→ **Text shown**:
Before we set about matching modes, we want to check A0 and W' and see if they might incidentally match. If they do, no further work needs be done. I'll explain that more in a bit. But what if A0 and W' are not matched? There is nothing we can do to make them match because each of these modes are fixed and non-adjustable. We're stuck with them. Experimentation has shown that the best match is B0 and A0. If not, then B0 and the tailpiece mode should be matched and, since both of these are adjustable, this match has a wider latitude.

So how do we adjust them? First, we determine what note they emit. To determine the tailpiece note, we suspend the bass with a thin but strong rope tied around the bottom of the pegboard where the nut is. There is a kind of ledge there where the rope can grip without damaging the bass. We retract the endpin fully. Wrap a towel around the strings at the bridge so that they are completely muted. Now we use a doctor's reflex hammer to tap on the tailpiece right in the center. Tap a few times and let your ear adjust to hearing the ping. Use a tuner to help determine the note and write that note down.









Reflex hammer.

→ **Data provided**:
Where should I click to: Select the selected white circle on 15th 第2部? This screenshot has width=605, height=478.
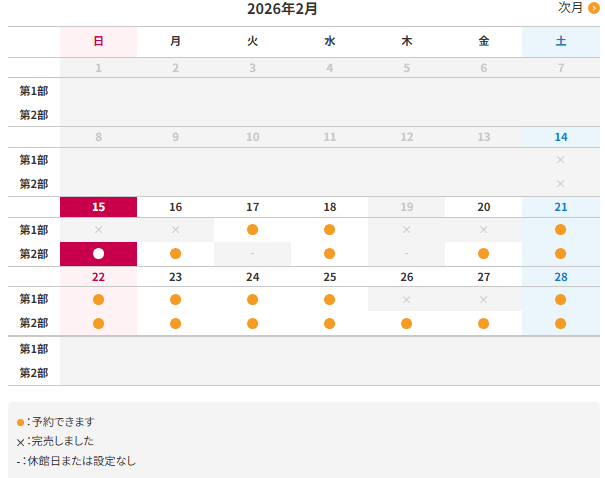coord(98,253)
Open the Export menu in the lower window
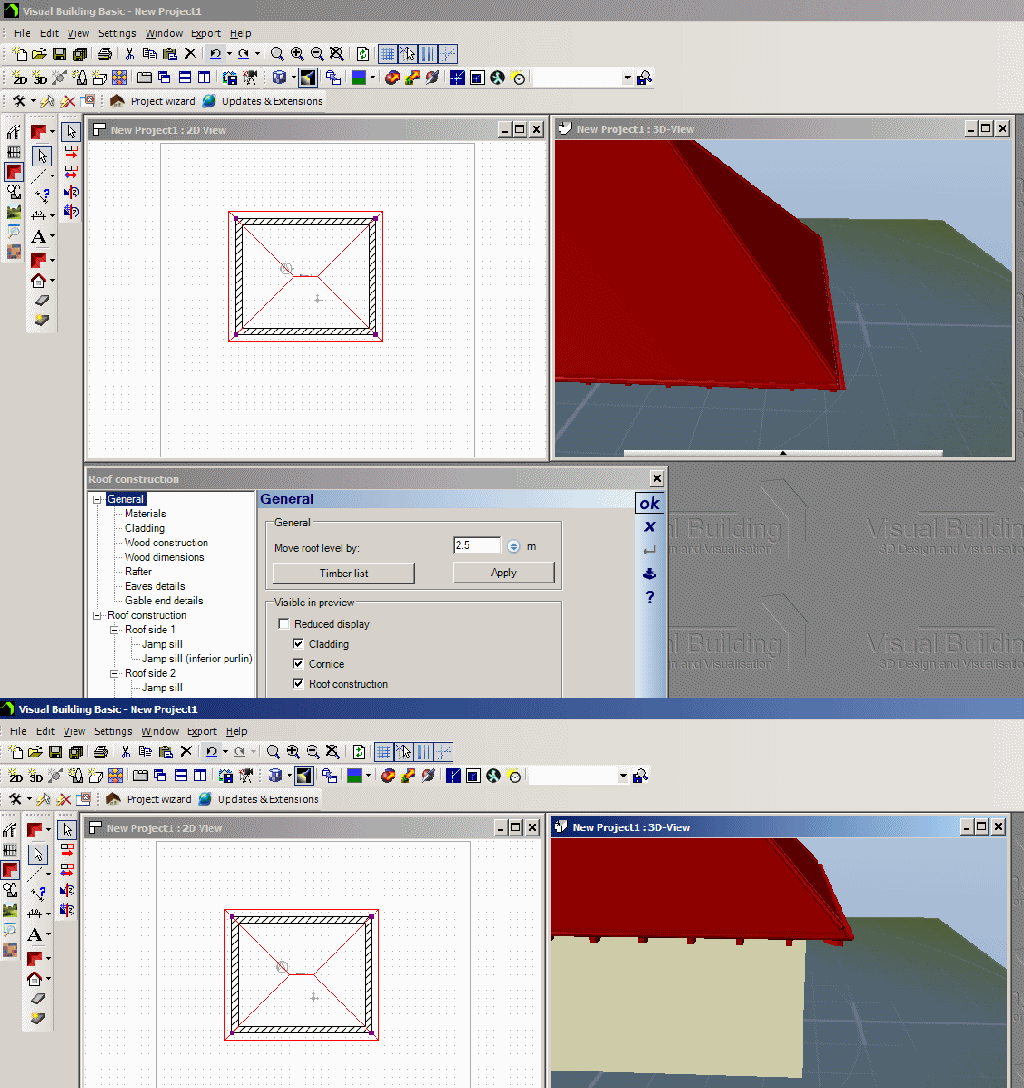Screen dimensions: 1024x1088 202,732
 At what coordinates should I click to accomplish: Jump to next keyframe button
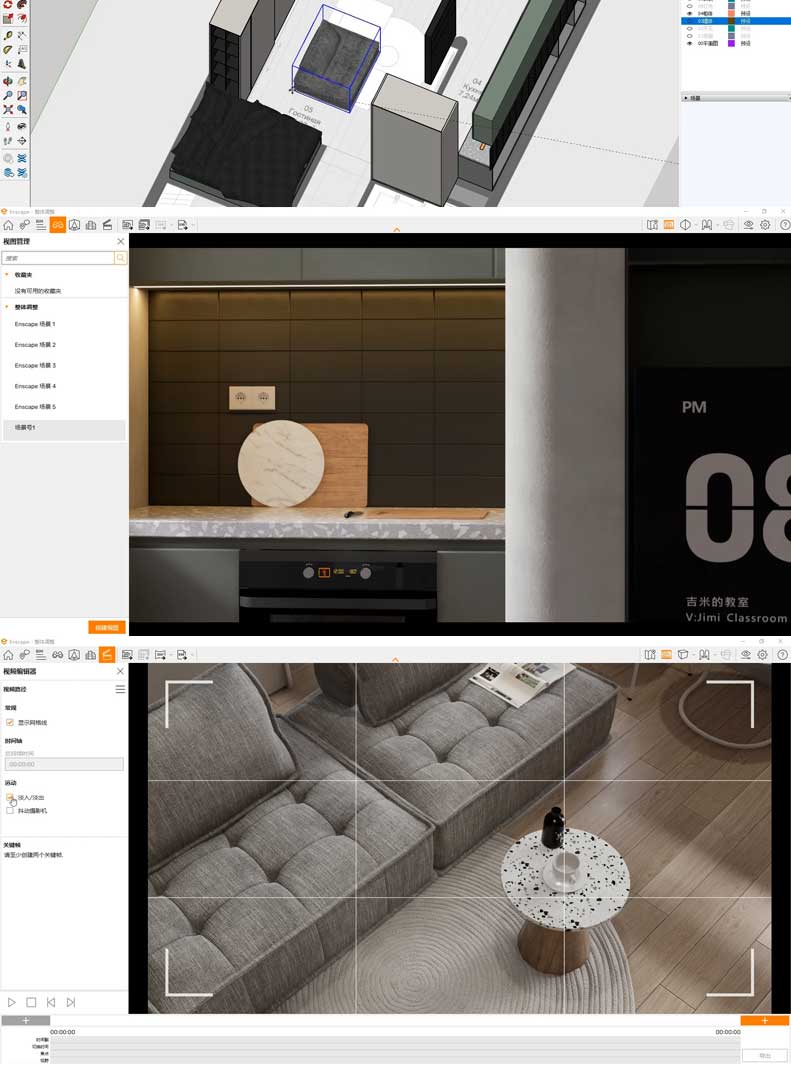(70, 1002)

==

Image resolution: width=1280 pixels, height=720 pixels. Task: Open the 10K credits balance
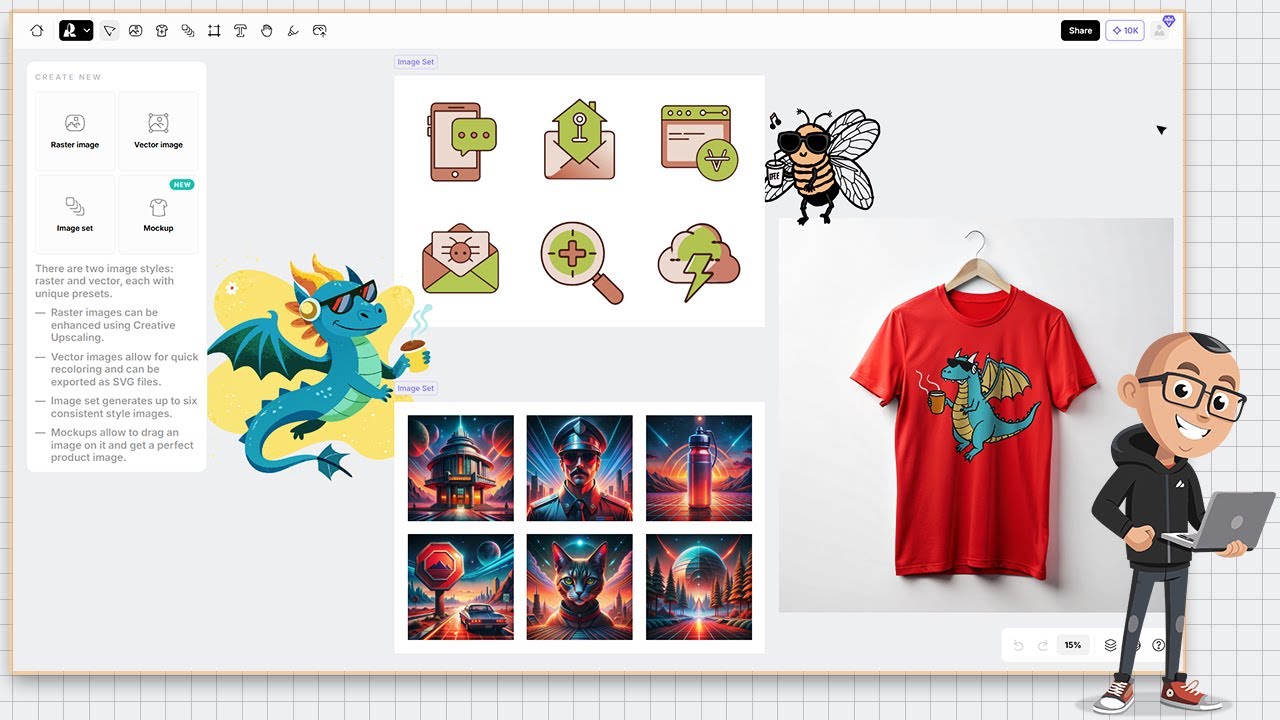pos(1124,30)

→ **What this task involves**: According to the text on matching bass modes, what is tied around the bottom of the pegboard to suspend the bass?

→ **Result for this exercise**: A thin but strong rope.